● Required work:
The full set of entries below needs to be written out exactly.

----- Material to process -----

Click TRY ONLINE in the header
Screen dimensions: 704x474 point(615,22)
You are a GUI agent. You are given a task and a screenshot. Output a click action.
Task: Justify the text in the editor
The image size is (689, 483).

-----

● Written solution:
Click TRY ONLINE in the header
Screen dimensions: 704x474 point(615,22)
You are a GUI agent. You are given a task and a screenshot. Output a click action.
Task: Justify the text in the editor
The image size is (689, 483).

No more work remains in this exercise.